The challenge ahead – arranging cover for PCN staff on sick leave
PCNs have money available to help increase their collective workforce through funding streams such as the Additional Roles Reimbursement Scheme (ARRS).
As networks have developed, they are using these to hire the very best staff they can – supporting delivery of the highest quality patient care, but often simultaneously increasing their overall staffing costs against what is ultimately a capped NHS budget.
The challenge comes when members of PCN staff, whether roles funded by the ARRS or otherwise, are unable to work because of illness, and practices or the network need to arrange to cover their responsibilities.
Where this happens, management teams across the network have two options: they can either hire in temporary cover or ask other members’ practice staff to step in.

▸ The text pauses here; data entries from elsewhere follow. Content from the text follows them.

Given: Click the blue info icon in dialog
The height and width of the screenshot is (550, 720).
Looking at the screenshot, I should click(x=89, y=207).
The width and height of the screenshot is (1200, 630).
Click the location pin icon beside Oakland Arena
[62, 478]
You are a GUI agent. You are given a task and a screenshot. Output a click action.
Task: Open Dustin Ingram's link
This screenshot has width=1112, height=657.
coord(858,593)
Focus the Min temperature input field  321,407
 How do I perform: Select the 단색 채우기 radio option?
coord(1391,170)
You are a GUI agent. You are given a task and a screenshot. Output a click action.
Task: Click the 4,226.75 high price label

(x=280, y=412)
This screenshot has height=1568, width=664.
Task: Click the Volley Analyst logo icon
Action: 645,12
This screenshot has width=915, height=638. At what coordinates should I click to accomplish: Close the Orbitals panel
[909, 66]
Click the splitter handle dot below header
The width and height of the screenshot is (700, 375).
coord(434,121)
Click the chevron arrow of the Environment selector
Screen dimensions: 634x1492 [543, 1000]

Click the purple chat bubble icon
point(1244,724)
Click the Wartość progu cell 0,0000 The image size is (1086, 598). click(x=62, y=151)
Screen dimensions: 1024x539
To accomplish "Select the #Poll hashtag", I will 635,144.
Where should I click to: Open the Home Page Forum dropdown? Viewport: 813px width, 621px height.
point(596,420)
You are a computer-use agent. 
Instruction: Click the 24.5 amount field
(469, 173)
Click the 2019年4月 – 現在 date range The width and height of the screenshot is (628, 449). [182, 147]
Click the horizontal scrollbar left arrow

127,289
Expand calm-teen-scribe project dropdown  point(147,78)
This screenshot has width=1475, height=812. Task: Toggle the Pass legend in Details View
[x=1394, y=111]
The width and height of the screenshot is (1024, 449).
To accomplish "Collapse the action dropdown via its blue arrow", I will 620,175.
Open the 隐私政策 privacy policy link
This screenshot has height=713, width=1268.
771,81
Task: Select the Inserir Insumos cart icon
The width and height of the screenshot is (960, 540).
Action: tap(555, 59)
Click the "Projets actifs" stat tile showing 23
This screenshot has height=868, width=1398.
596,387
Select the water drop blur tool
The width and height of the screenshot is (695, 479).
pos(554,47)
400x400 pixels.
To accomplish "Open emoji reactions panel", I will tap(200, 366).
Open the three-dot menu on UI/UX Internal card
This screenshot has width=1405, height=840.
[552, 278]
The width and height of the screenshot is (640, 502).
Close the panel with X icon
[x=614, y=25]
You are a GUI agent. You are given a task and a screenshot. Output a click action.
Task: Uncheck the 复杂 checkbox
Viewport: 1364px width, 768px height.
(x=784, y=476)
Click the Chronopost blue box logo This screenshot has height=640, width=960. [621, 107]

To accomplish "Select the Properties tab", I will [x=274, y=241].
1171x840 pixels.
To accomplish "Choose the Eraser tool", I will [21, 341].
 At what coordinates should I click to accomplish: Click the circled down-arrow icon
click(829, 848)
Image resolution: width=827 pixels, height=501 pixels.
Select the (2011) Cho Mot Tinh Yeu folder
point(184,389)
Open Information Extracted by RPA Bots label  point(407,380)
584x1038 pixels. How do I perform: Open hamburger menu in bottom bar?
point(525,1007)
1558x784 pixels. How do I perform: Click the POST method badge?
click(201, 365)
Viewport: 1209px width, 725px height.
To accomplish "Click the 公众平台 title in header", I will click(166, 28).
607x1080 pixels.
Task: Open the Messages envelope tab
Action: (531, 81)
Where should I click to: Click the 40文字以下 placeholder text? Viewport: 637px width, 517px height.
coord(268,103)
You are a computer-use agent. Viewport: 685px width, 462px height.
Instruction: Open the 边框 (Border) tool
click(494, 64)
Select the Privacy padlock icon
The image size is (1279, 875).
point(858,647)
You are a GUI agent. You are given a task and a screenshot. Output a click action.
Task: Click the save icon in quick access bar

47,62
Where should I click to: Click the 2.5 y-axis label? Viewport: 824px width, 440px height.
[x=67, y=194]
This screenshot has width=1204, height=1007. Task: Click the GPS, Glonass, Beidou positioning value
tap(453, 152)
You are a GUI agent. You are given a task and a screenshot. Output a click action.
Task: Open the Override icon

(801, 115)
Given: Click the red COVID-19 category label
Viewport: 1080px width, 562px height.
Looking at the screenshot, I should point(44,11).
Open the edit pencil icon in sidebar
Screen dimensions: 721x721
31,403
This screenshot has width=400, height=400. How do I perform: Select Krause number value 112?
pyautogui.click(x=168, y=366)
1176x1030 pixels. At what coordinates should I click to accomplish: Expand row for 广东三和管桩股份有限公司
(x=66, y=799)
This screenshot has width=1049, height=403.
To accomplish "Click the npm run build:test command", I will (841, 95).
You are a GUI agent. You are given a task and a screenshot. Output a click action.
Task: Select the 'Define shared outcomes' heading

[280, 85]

Both options have considerable drawbacks. For some networks, staffing costs will be tight, with very limited headroom within budgets to cover the cost of hiring replacements (that pressure will be even greater during periods or seasons when multiple members of staff are likely to be absent all at once). If money for hiring in temporary staff ends up coming from a practice or partnership’s own pocket, it reduces profitability, and potentially reduces the budget available for other business costs.
On the other hand, if a practice tries to fill an absence by having another team member cover, it immediately puts additional pressure on capacity, and could still result in needing to hire extra resources to help with workload. Where a GP, for example, needs to step in to cover another serving in a PCN clinical director role, this could mean hiring a locum to help meet the doctor’s contracted number of sessions – another cost that the practice, and network, needs to manage.
How can PCNs manage this financial risk?
The first step is to have a thorough and up-to-date view – at both practice and PCN-level – as to the full financial liability that hiring new staff will pose.
This will allow practices to adequately anticipate and plan for instances where staff are ill or on leave, helping them make the most of staff funding available, while minimising the risk of being caught out financially.
In a PCN setting, these discussions should include conversations about which practice, whether the lead or otherwise, is responsible for which shared network employees in cases of absence.
Considerations like this can be set out in a PCN’s network agreement. Doing so will give clarity to all involved and help the network better plan for any financial or operational hits.
Practices could also consider insuring the risk. This can mitigate against the financial risk of staff illness.
One of our solutions makes regular benefit payments to a network if a member of the plan is unable to work because of illness or incapacitation – protecting against the need for network members to fund any cost of hiring replacements, or paying for extra staff hours, themselves.
Whichever way you choose to manage the risk, seeking support from a financial adviser who understands the challenges your practice and network faces will be invaluable.
They can help build factors such as staffing risk into network agreements and identify what financial products, like insurance, are right for your specific circumstances.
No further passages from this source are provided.